** Passage shown **
start
Evals - Agent Sentinel

The Evals route lives at /evals. It is the home for benchmark results submitted by agent-sentinel-gym (or any other harness that calls POST /api/v1/evals/), and is where you’ll watch CI gates pass or fail across deployments.

Layout

The page has four blocks, top to bottom:

Published Benchmarks card — links to /evals/benchmarks (markdown render of the published benchmark report).
Latest Scorecard — five tiles: Grade, Block Rate, Correctness Rate, Damage Prevented (USD), Avg Detection time (ms). Includes a CI Pass/Fail badge if the most recent run was tied to a commit.
Eval Run History table — every submitted run with grade, block rate, CI status, branch, commit SHA, and date. Compare Latest vs Previous button at the top right runs a delta diff.
Run detail modal — opens from the Details button: per-scenario table with category, severity, blocked/failed badge, reason, and detection time.
end
** Records **
start
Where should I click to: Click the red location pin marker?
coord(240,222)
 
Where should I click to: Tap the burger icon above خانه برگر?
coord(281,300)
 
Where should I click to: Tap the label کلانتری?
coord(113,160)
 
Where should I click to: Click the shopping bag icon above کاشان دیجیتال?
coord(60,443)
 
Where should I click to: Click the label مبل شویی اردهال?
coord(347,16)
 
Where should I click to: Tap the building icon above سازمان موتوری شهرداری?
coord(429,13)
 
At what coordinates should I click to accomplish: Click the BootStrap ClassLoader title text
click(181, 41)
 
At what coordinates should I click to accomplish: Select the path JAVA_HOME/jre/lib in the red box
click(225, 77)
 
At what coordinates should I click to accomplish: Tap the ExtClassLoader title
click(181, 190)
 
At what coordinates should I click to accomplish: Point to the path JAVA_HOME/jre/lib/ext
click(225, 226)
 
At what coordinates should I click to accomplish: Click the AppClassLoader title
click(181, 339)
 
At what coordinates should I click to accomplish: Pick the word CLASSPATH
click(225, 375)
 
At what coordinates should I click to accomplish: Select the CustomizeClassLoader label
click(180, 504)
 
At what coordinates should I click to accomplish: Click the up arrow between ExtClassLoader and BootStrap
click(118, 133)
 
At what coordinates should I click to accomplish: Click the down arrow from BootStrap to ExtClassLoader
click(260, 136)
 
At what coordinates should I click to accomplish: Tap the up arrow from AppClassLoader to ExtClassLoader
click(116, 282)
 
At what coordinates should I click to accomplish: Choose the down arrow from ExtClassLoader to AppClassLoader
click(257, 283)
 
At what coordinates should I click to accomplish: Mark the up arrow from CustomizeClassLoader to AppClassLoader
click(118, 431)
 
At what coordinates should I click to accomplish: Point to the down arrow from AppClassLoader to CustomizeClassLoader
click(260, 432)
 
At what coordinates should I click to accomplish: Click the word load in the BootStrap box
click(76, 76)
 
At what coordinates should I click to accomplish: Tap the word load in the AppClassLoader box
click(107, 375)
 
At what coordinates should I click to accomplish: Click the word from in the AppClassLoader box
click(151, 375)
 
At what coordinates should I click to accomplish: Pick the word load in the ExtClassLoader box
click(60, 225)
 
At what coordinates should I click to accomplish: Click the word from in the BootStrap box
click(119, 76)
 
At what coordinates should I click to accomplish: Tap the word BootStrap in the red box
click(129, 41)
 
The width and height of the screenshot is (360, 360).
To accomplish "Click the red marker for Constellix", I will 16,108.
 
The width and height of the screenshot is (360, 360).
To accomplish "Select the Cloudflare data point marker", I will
end
** The request **
In the description of the Evals route, which button opens the run detail modal?

** Problem solution **
The Details button opens the run detail modal.